EXERCISE DESCRIPTION: The response must be the exact lines from the line holding "Task: Open the settings gear" through the end of the entries, with no pictures and nothing else.

Records excerpted from a collection:
---------------
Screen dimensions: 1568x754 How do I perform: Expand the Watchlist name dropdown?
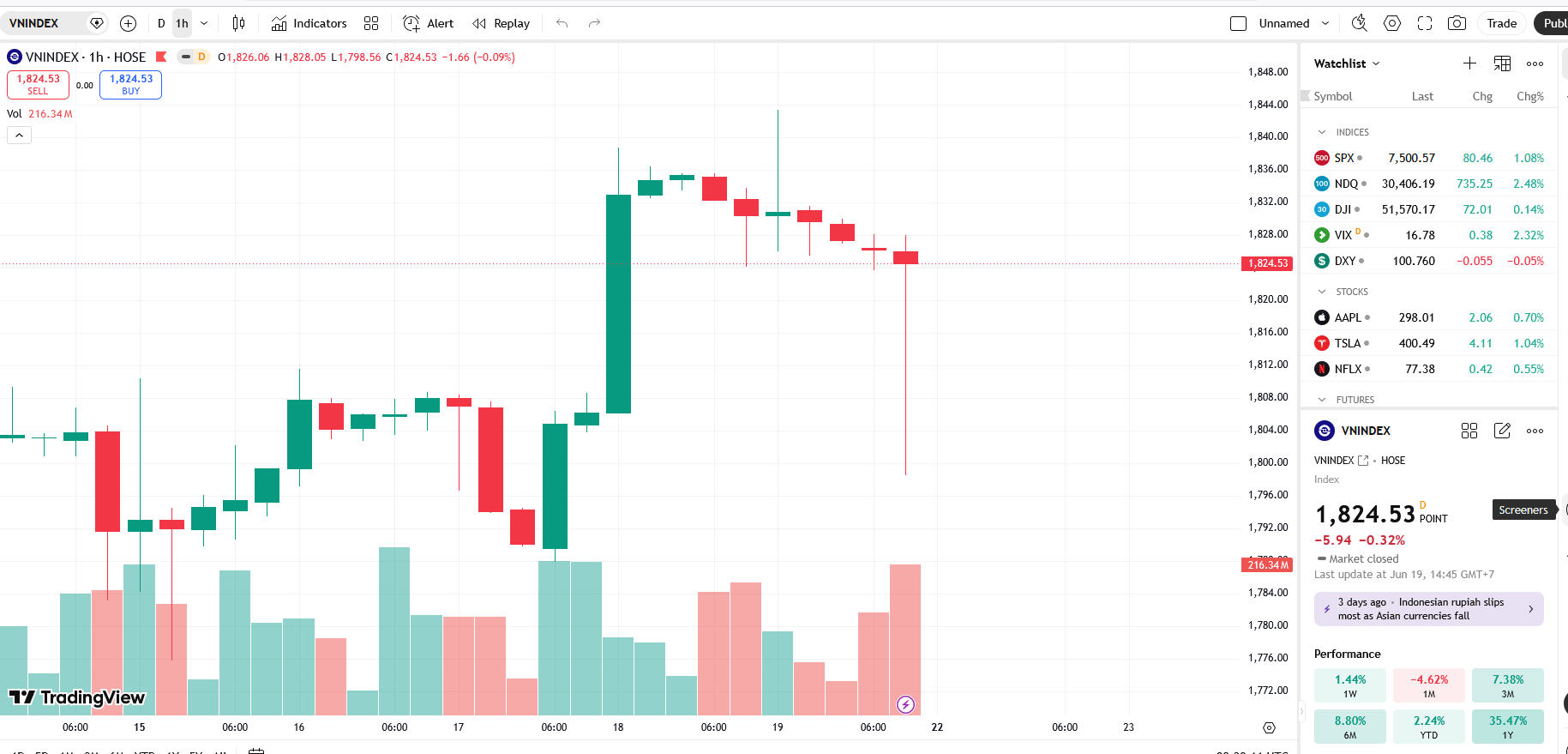[x=1347, y=63]
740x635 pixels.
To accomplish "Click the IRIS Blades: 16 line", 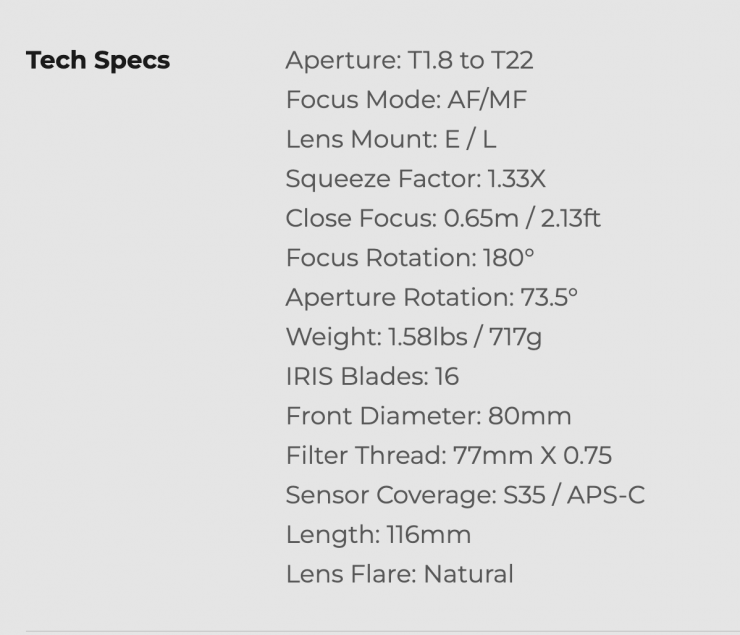I will [x=372, y=377].
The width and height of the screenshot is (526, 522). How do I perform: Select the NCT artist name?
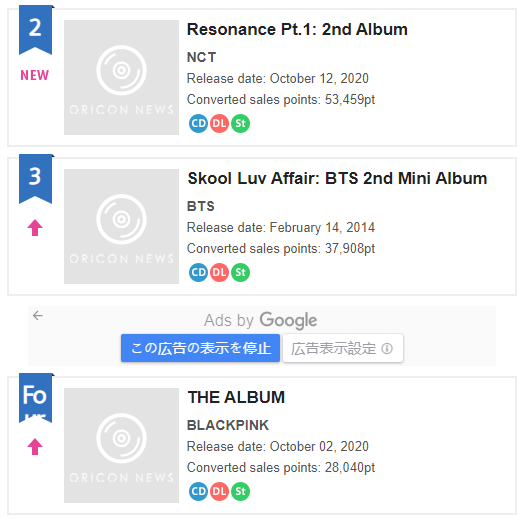(x=201, y=57)
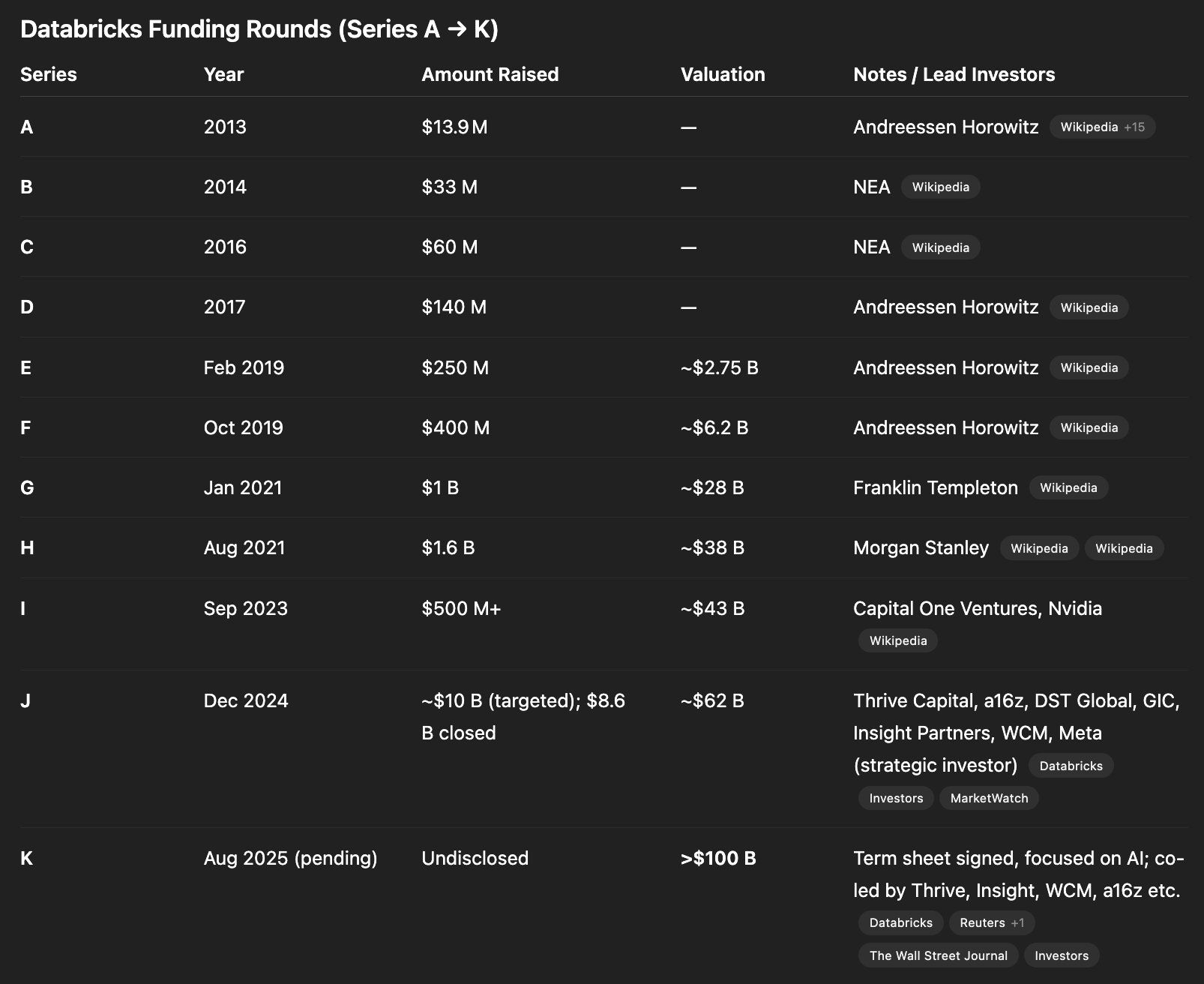This screenshot has width=1204, height=984.
Task: Click the Investors chip in Series K row
Action: [1061, 956]
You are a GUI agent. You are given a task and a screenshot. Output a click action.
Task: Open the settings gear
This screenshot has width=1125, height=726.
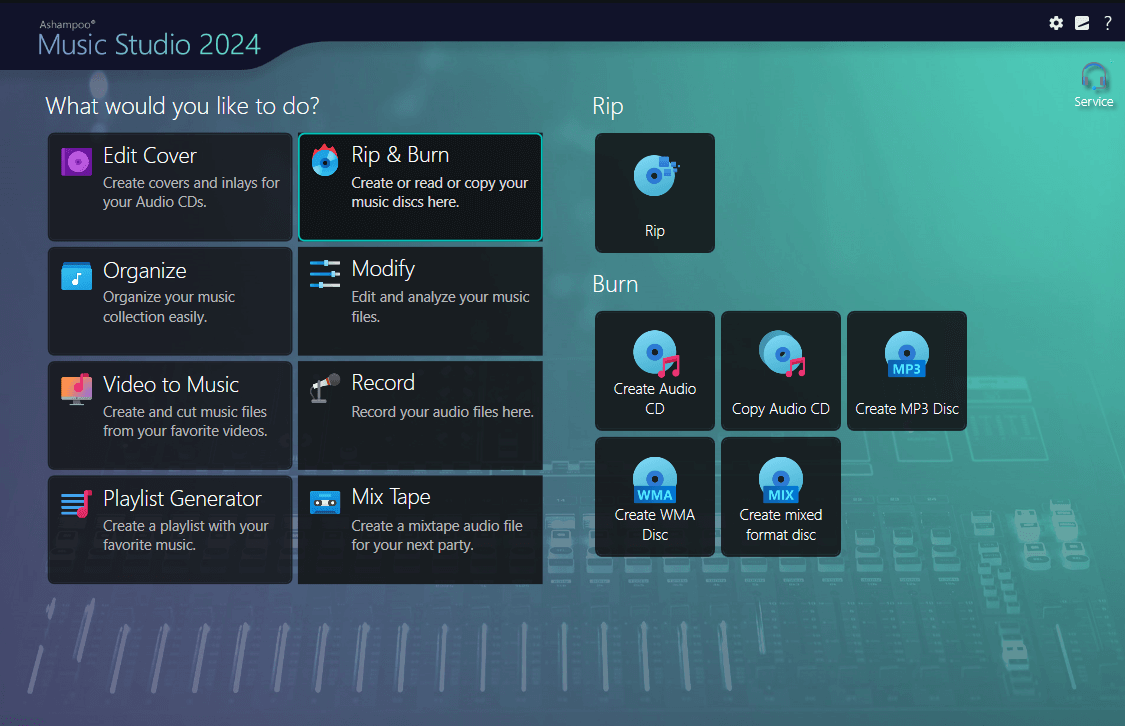(x=1056, y=23)
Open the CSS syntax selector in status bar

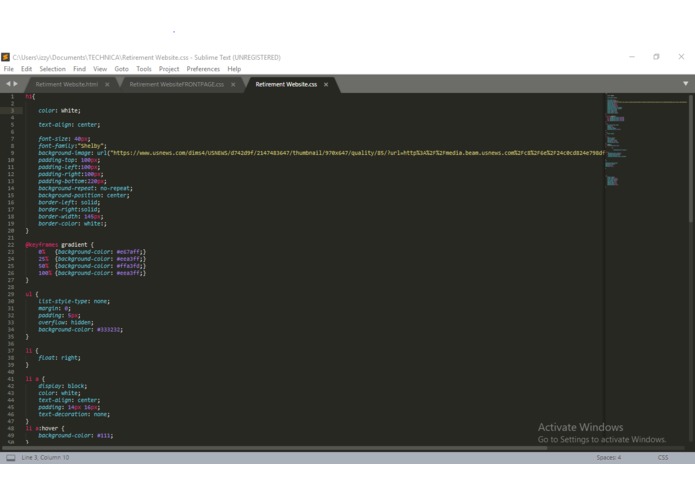[x=663, y=458]
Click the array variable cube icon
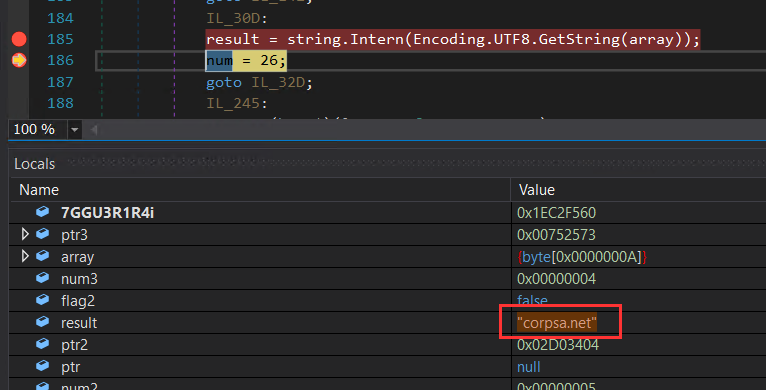The image size is (766, 390). click(43, 256)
---------------
YOUR RESPONSE:
Task: Open the settings gear
This screenshot has width=1125, height=726.
(x=1056, y=23)
Open the CSS syntax selector in status bar

[x=663, y=458]
Click the array variable cube icon
The image size is (766, 390). click(43, 256)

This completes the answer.